Gli apicoltori censiti in Italia sono circa 65.00065.000, cui se ne aggiungono almeno altri 10.000 giovani interessati al mestiere. Crescono gli alveari ma la produzione del miele, il cui valore potenziale annuo è atteso in circa 25.000 tonnellate, da ormai cinque anni è soggetto a una costante riduzione dovuta alle avversità atmosferiche
Aumentano gli apicoltori, cresce il patrimonio apistico nazionale ma continua a diminuire la produzione di miele a causa delle avversità atmosferiche e del cambiamento climatico. La Giornata mondiale dell’ape, che si celebra oggi, è forse l’occasione giusta per mettere in luce un settore di cui si parla in realtà poco ma che invece rappresenta una importante risorsa per il nostro Paese.

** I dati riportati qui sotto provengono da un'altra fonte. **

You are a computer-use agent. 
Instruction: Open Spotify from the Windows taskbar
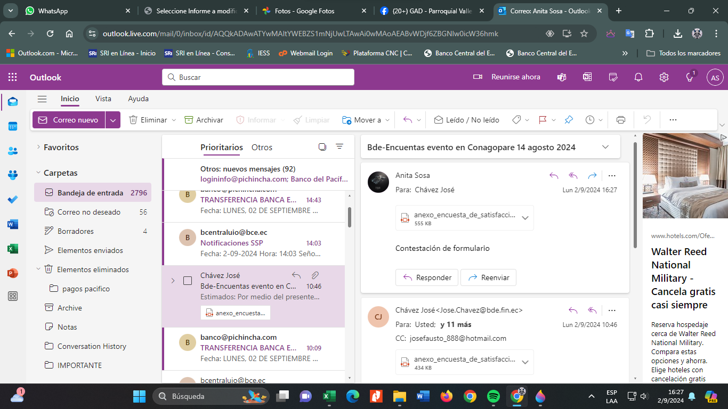click(x=493, y=396)
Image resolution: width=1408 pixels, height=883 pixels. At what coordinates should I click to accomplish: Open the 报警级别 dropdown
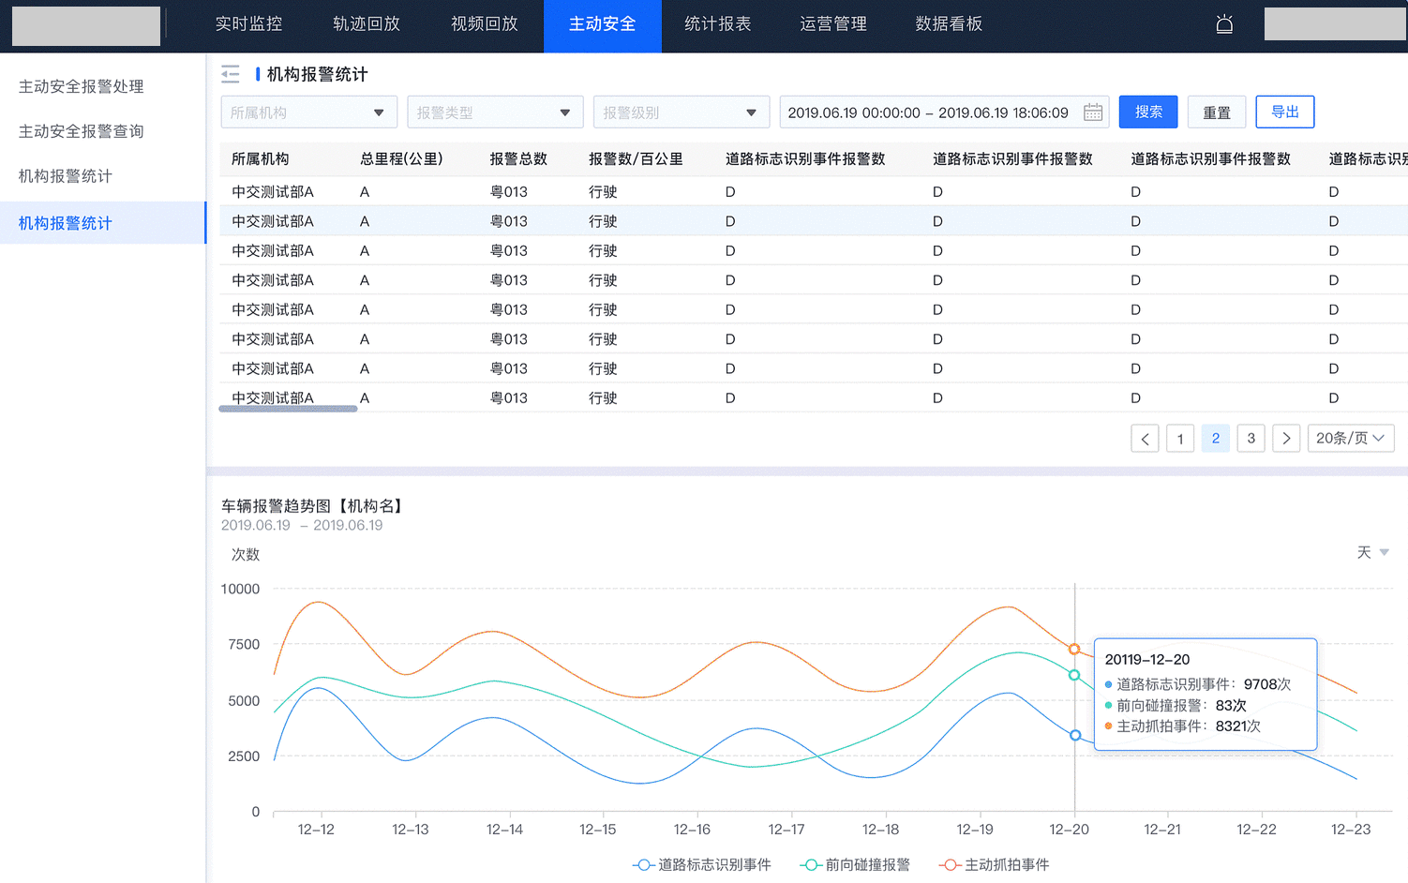(682, 112)
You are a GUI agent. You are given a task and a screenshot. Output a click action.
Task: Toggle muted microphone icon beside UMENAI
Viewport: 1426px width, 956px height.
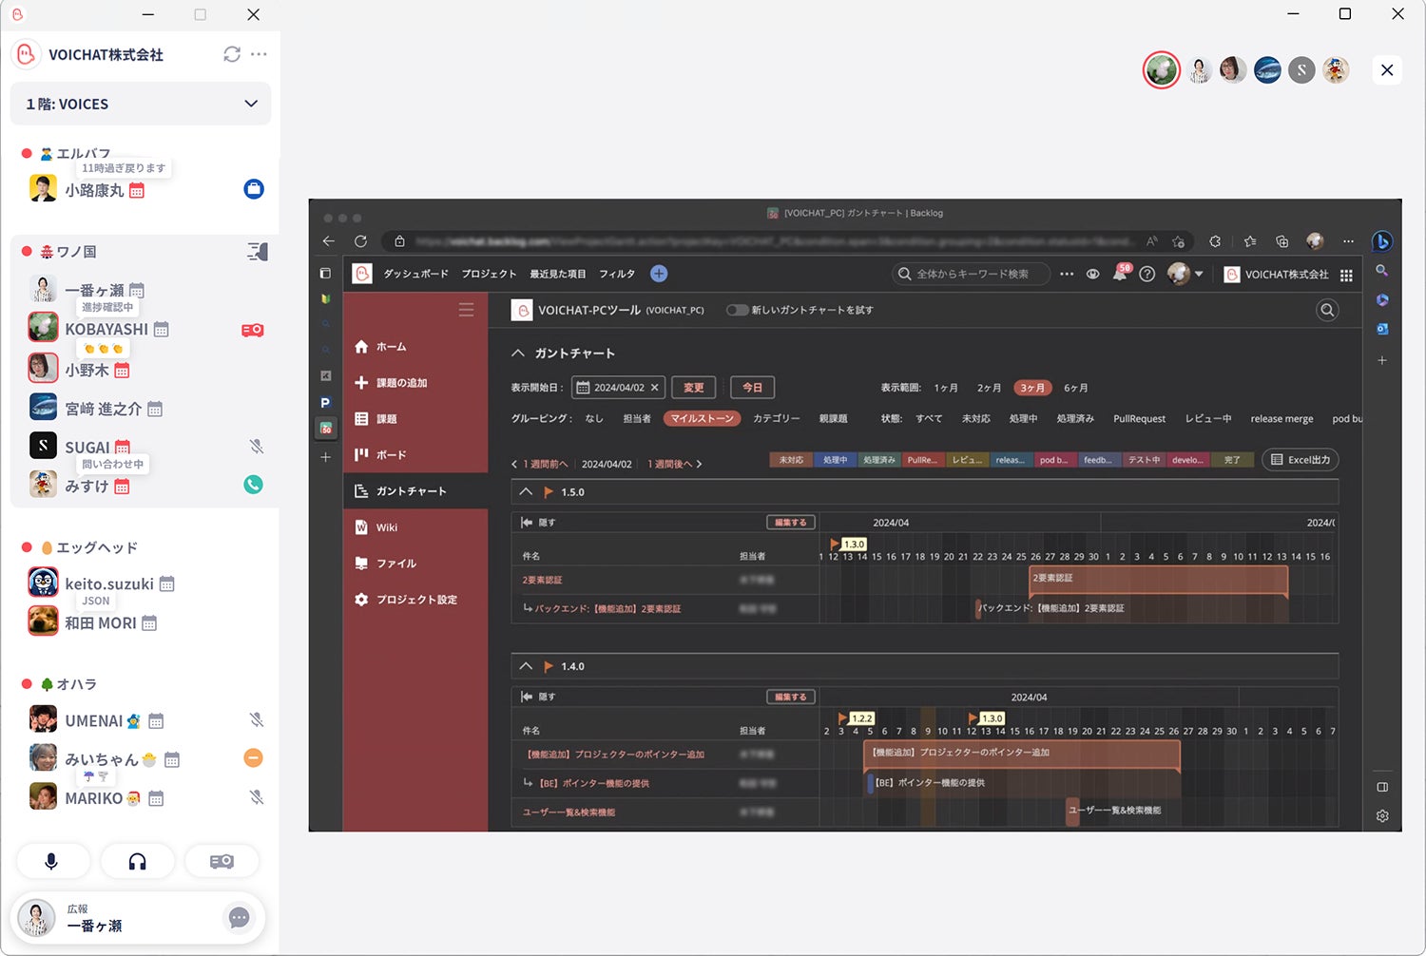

Gli apicoltori censiti in Italia sono in costante aumento: se ne contano circa 65.000, cui se ne aggiungono almeno altri 10.000 che, specie tra i giovani, nonostante la pandemia, stanno manifestando il proposito di avvicinarsi a questo allevamento seguendo i necessari corsi di formazione. Altra buona notizia è l’incremento costante del patrimonio apistico nazionale che, nonostante le numerose avversità, nell’ultimo censimento 2020 ha raggiunto la quota di 1.950.000 alveari. Si tratta di un dato importante perché la presenza di alveari sul territorio genera in Italia ben due miliardi di euro di valore della produzione delle colture di interesse agro-alimentare, cui si deve aggiungere quello dell’apporto ecosistemico che le api garantiscono con il servizio di impollinazione alla biodiversità dei nostri ambienti naturali, stimato in 150 miliardi di euro. «L’apicoltura italiana costituisce un fondamentale settore del comparto agricolo, sia per la capacità produttiva raggiunta sia per la nota funzione impollinatrice che le api svolgono a favore degli ambienti rurali, naturali e urbani», ha detto Raffaele Cirone, presidente della FAI-Federazione Apicoltori Italiani.
Nota dolente resta, come accennato prima, la produzione del miele, il cui valore potenziale annuo è atteso in circa 25.000 tonnellate e che invece, da ormai cinque anni, è soggetto a una costante riduzione dovuta alle avversità atmosferiche e ai cambiamenti climatici. «La mancata produzione dei mieli primaverili italiani è ormai strutturale: come tale va gestita, adottando interventi compensativi per gli Apicoltori affinché non abbandonino questa attività», ha concluso il presidente.